In prior articles we talked about the new PostgreSQL 9.1 extension model and upcoming PostGIS 2.0 extensions which we have experimental builds of so far. In this article and other's to follow, we shall provide a documentary of our venture into this new extensions world. We'll discuss some of the obstacles we had with building extensions, lessons learned, and foolishness exposed, with the hope that others can learn from our experience.
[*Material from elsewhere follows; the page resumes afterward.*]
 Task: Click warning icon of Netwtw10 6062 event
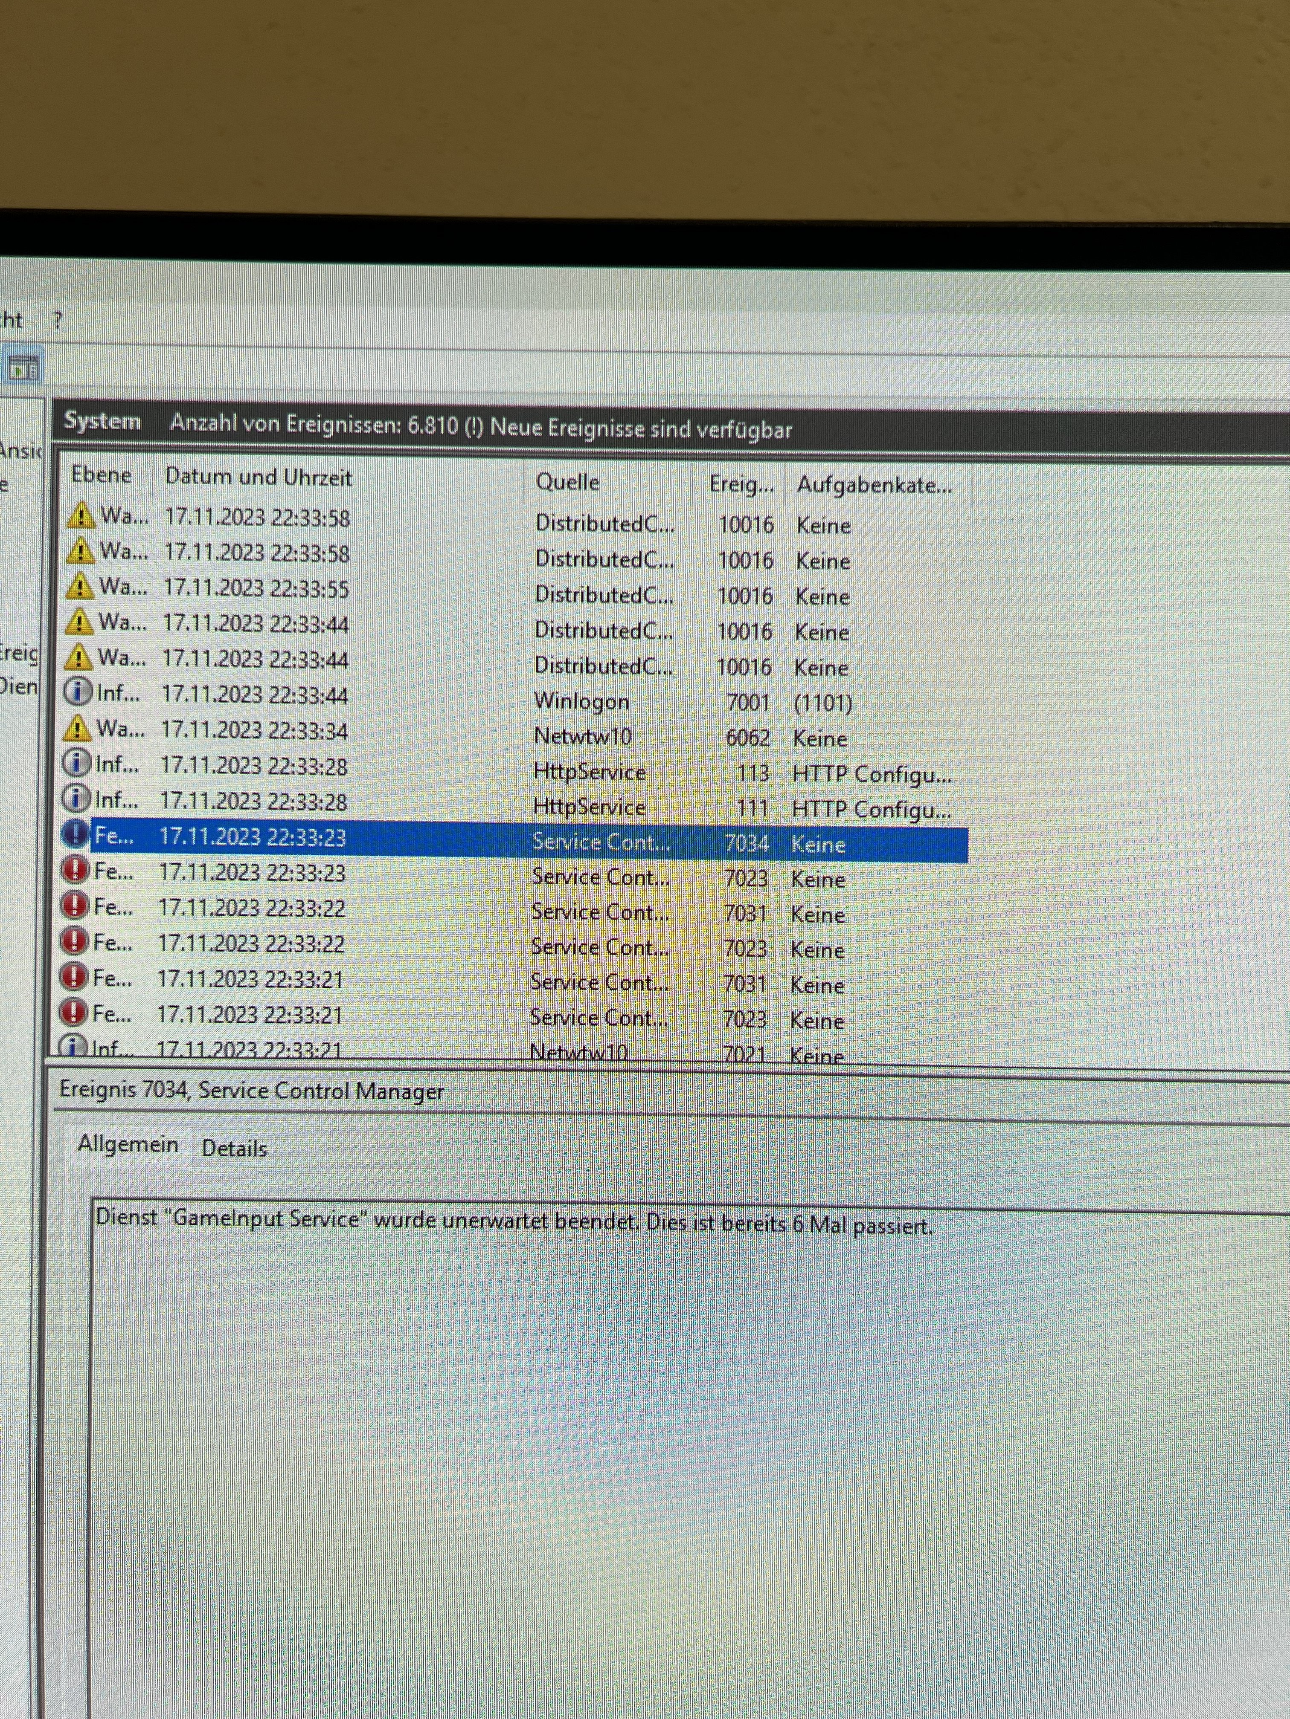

First off, the upcoming PostGIS 2.0 extensions will be packaged as at least two extensions -- postgis which will contain both PostGIS geometry/geography types, functions, meta views and tables as well as raster type and associated functions and tables. Topology support, while a part of upcoming PostGIS 2.0, will be packaged as a separate extension called postgis_topology. The main reason for breaking topology out as a separate extension is that it is always stored in a schema called topology and is not relocatable to another schema. The way the current extension model works, all the parts of your extension should live in the same schema. Later we plan to package tiger geocoder as an extension, but this one probably makes more sense to live on http://pgxn.org/ since it is only of interest to United States users, , is purely plpgsql with dependency on PostGIS, and we had beefed it up as part of a consulting contract for a company running PostGIS 1.5. It's the only piece documented in PostGIS 2.0 that works on 1.5 as well (aside from the tiger toplogy loader which has dependency on toplogy), although it has always lived as an extra in the PostGIS code base.
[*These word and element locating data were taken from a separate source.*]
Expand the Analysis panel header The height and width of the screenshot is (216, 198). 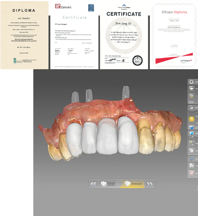[193, 133]
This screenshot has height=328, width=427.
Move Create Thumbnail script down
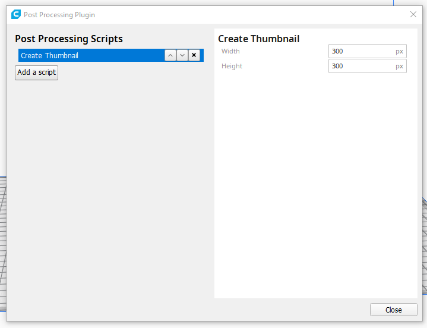pyautogui.click(x=182, y=55)
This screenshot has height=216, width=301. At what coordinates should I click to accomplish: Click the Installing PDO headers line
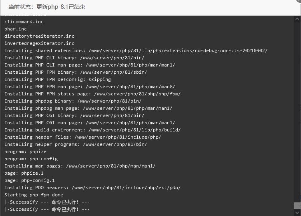click(x=92, y=188)
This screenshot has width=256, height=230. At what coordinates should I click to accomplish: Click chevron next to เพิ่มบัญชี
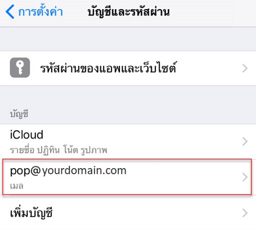pyautogui.click(x=245, y=213)
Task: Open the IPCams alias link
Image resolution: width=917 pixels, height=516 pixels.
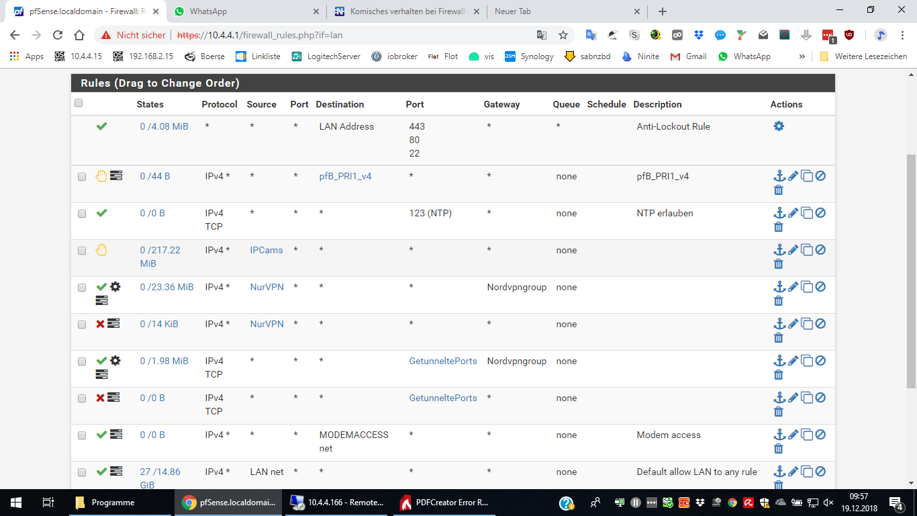Action: pos(267,250)
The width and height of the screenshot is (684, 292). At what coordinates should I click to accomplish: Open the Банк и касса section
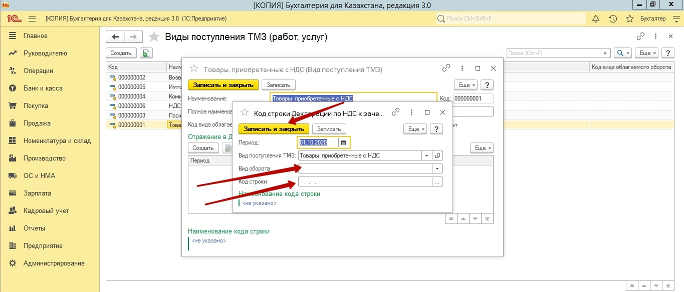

We'll probably package postgis_legacy_functions as an extension too for those people who badly need those 500 alias functions I chucked.
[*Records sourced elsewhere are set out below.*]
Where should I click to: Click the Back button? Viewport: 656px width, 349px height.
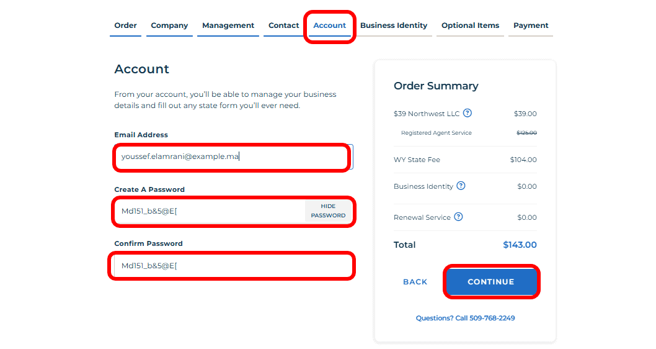tap(415, 282)
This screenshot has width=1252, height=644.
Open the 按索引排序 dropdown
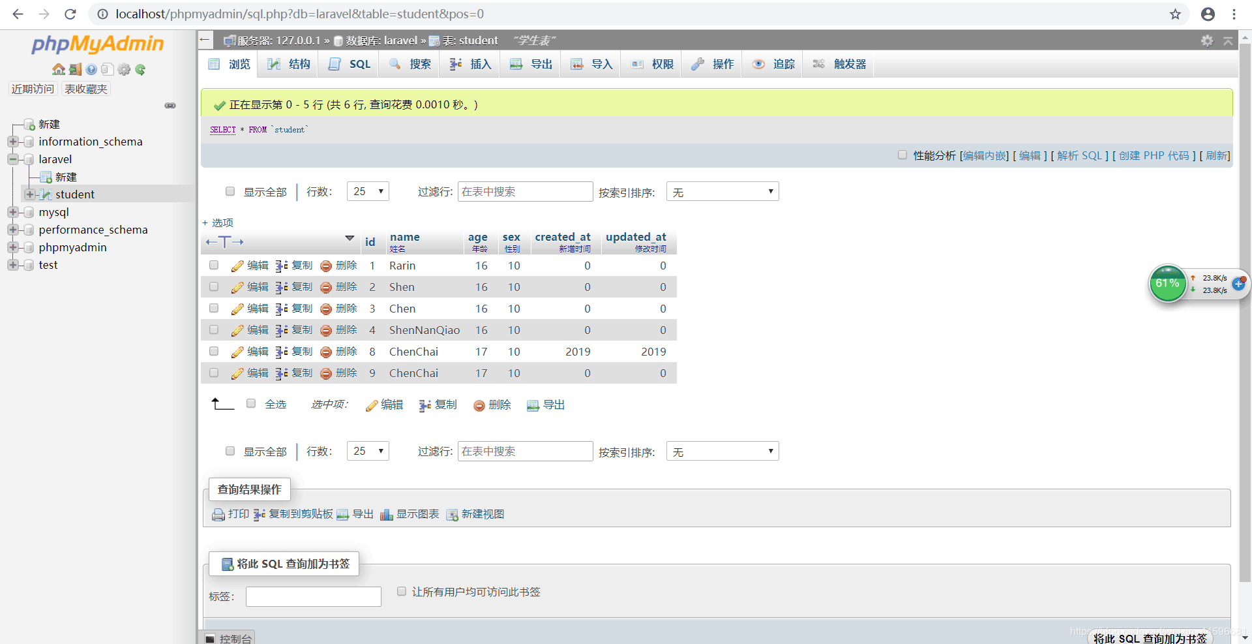tap(722, 191)
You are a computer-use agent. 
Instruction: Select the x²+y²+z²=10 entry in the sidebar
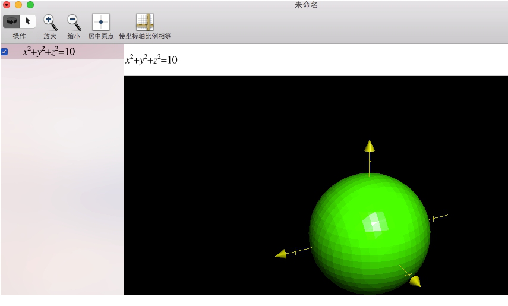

We mentioned in our prior article that we ran into some issues with how our extension worked -- e.g. topology referencing the postgis extension. Most of these turned out just to be ignorance on my part as to how the different pieces fit together and I'll elaborate on these.
Much of what will be described here is also documented in Packaging Related Objects into an Extension.
In the future I'm hoping we'll also see plr and pgrouting packaged as extensions which are common favorites of PostGIS users.
First off, why do you even want to use the extension model?
One line statement to install a set of functions in a database that are aware of the fact that they exist as a unit.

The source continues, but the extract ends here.